Model Explainability Using SHAP

Machine learning models are frequently viewed as "black boxes", which makes it challenging to analyse them. We require Explainable Machine Learning algorithms that reveal some of these qualities in order to comprehend what are the key features that influence the model's output.

Machine learning interpretability becomes an element of the criterion for a decent model when investments are at stake and when you're working with real-world issues. You may estimate the contribution of each feature in your data to the prediction of the model using feature importance. It helps to determine which features are having the biggest impact on your model's decision-making by conducting feature importance tests. As a result, you can take action by eliminating features that have little bearing on the model's predictions and concentrating on enhancing the more important qualities. This has a big impact on model performance.

The SHAP (Shapely Additive Explanations) approach is one of these methods, which explains how each feature influences the model and enables local and global analysis for the given dataset and issue.

SHAP implementation:

We must train our model before utilizing SHAP. Take a dataset and train any model such as a CatBoost Regressor. We must make an Explainer object and use it to assess a sample or the entire dataset in order to calculate SHAP values for the model. For each feature in our model, we will have one SHAP value for each observation.

SHAP Plots:

The SHAP values can be seen using some great tools in the Shap library. Let’s see some of the plots below.

1. Waterfall plot:

Waterfall plot (Source: image by the author)

The colour of each arrow in this plot indicates whether a particular factor has a positive (red) or negative (blue) impact on the prediction. The absolute SHAP value of each arrow's related property determines its length. Over the arrow, the SHAP value is written, and on the vertical axis, the value of the relevant feature is also written (for example in the plot above, the value of the feature LSTAT is 4.98, and its SHAP value is 4.64). The arrow is red and points to the right if the SHAP value is positive. When the SHAP value is negative, it is blue and moves to the left. Finally, by following these arrows, we arrive at the model prediction value f(x)=24.019. The feature with the highest absolute SHAP value is placed at the top because the features are ordered by their absolute SHAP values.

2. Force Plot:

Force Plot (source : image by the author)

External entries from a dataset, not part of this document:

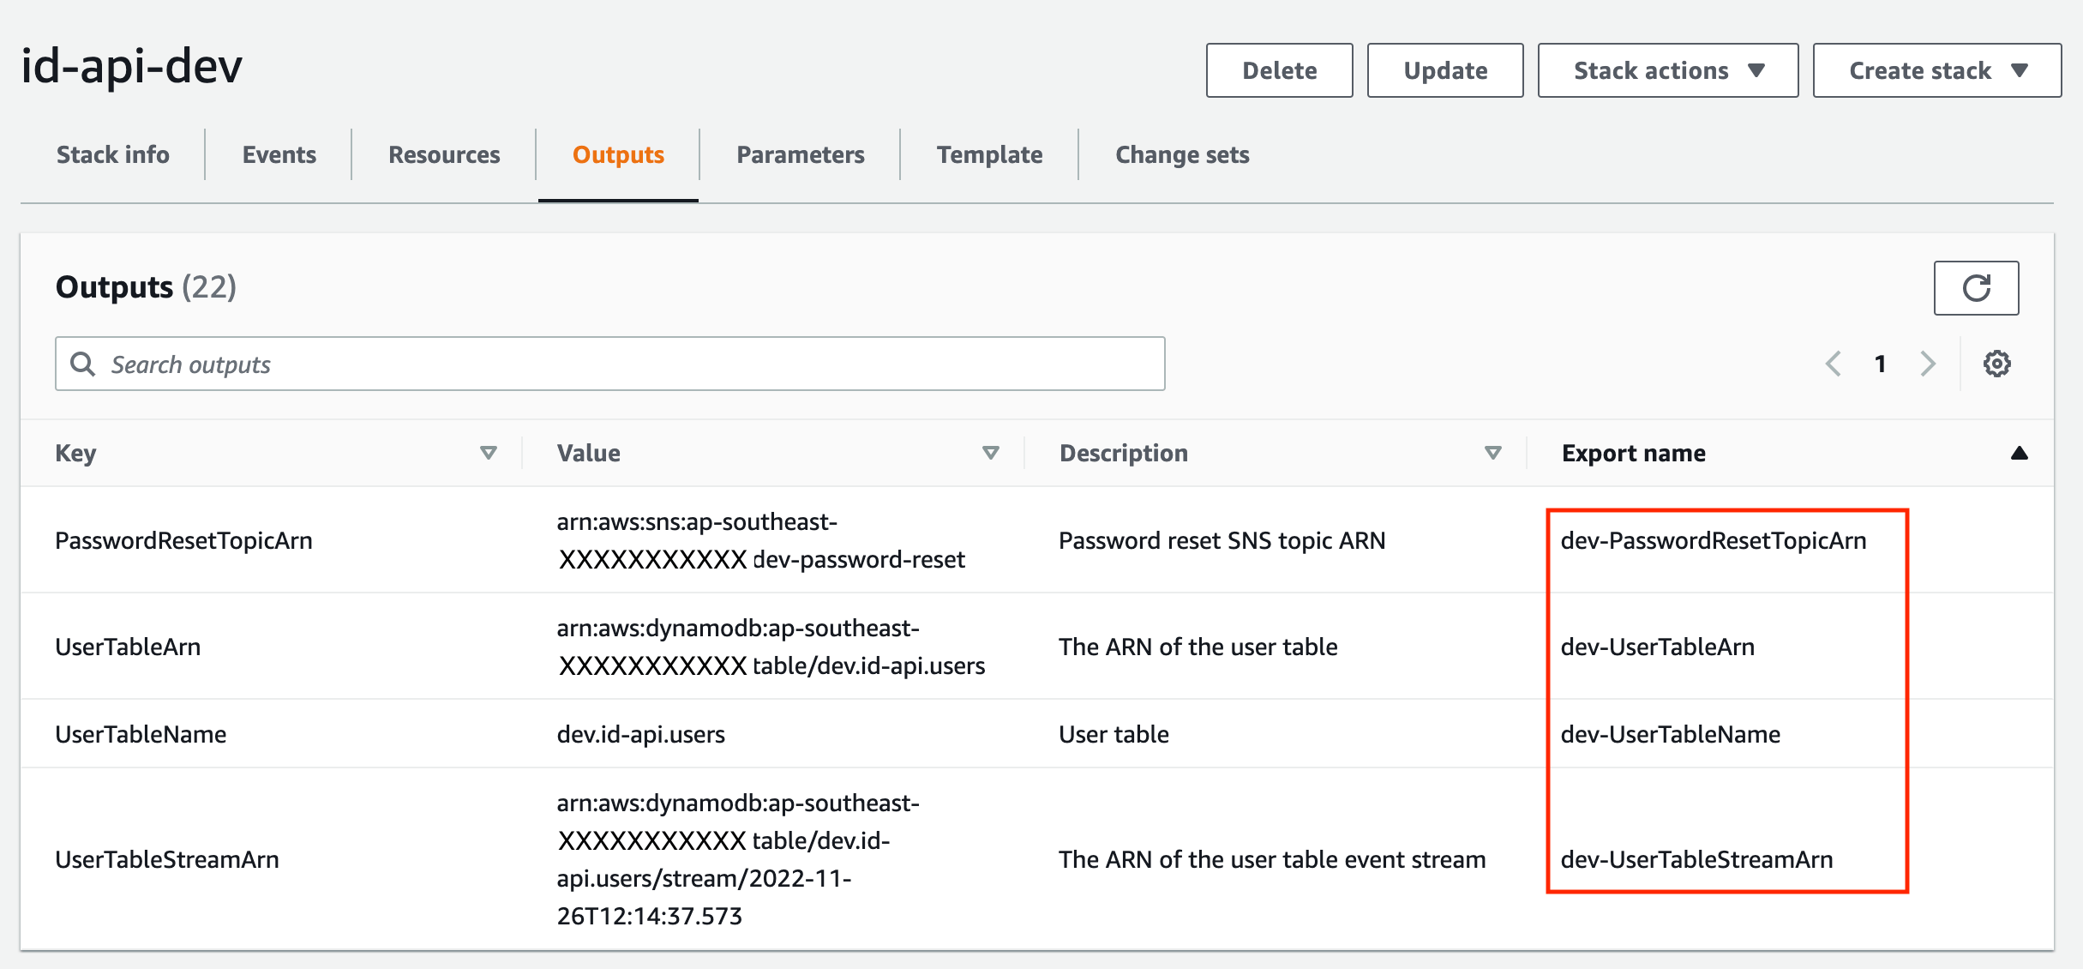Click the Update button

(x=1444, y=69)

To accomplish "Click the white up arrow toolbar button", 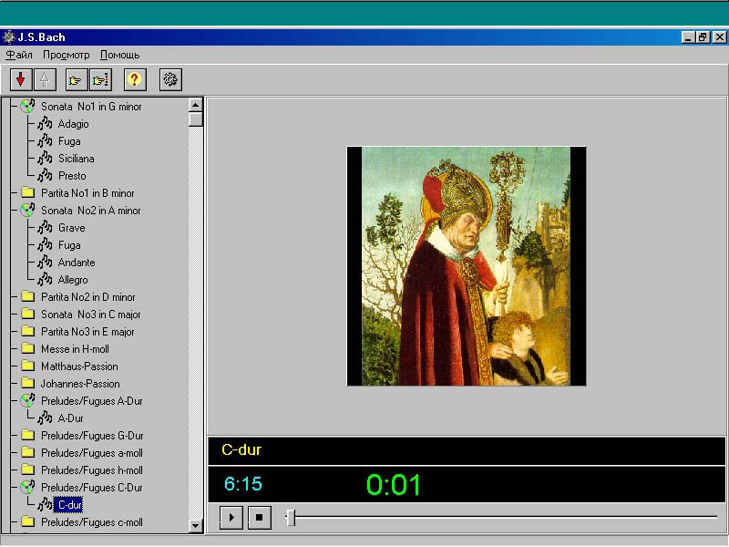I will (x=43, y=79).
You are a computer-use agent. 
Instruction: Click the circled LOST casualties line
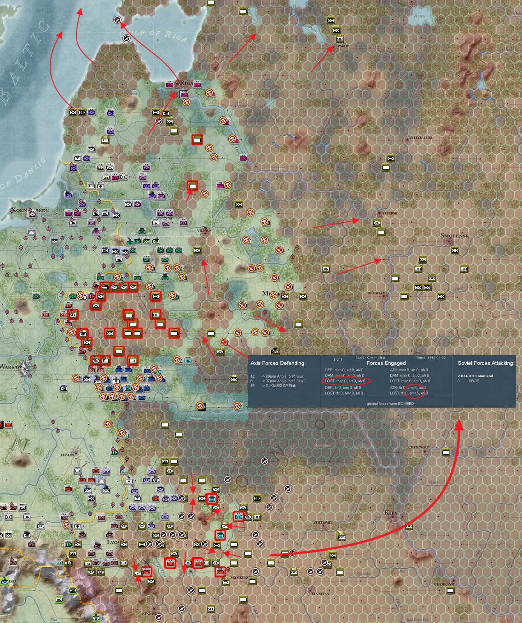346,381
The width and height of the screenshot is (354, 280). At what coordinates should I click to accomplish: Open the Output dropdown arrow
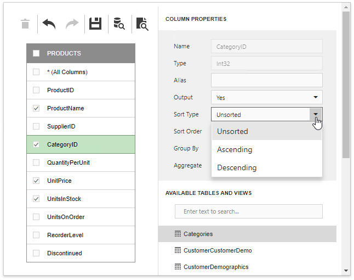pyautogui.click(x=316, y=97)
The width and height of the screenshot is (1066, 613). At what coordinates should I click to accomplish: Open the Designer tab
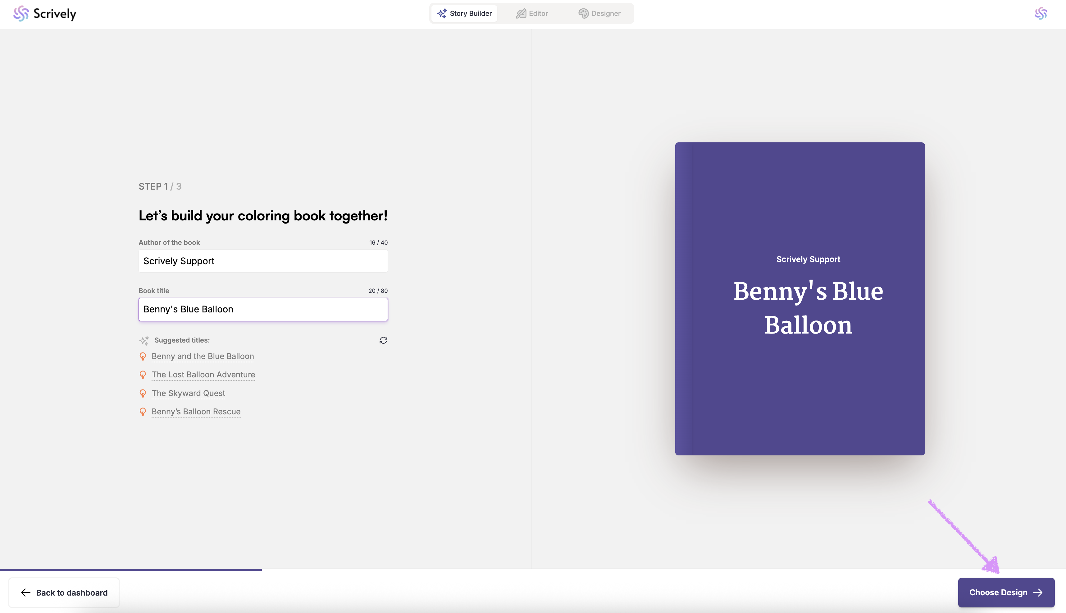599,13
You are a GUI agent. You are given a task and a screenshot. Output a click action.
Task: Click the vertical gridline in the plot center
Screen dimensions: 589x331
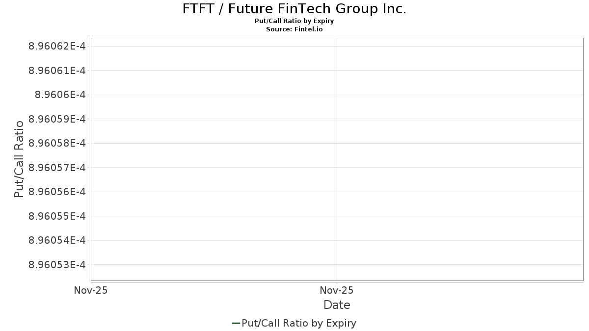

Similar to a waterfall plot, a force plot has stacked horizontal arrows instead. According to how long they are, the red and blue arrows are arranged so that the red arrows grow longer from left to right and the blue arrows grow longer from right to left. Behind each matching arrow is put the value of the related feature, not its SHAP value.

3. Bar Plot:

Bar Plot (Source: Image by the author)

The SHAP values can also be shown using a bar plot. Each bar's length reflects the absolute SHAP value of the relevant feature. The SHAP values are written beside each bar and the bar is coloured red/blue for positive/negative SHAP values. The features are arranged in ascending order by their absolute SHAP values.

With a bar plot, we may use several instances as well. Then it will average the absolute SHAP values across all instances and order the features accordingly. Alongside the bars is also displayed the average of the absolute SHAP values.

Mean Shap: (Source: Image by the author)

4. Beeswarm Plot:

Beeswarm Plot (Source: Image by the author)

The Beeswarm plot resembles a bar plot, but instead of bars, there are dots for each SHAP value. Each dot's x location indicates the SHAP value for the related feature. The value of the appropriate attribute determines the colour of the dots. The instance with the greater value for each feature is red, whereas the other instance is blue. The features are arranged according to the mean SHAP values.

In this article, we have reviewed the application of SHAP library and its popular plots. The plots of SHAP could help user visually understand the feature importance and influence. So SHAP is a useful tool to explain and visualize machine learning which was normally "black box".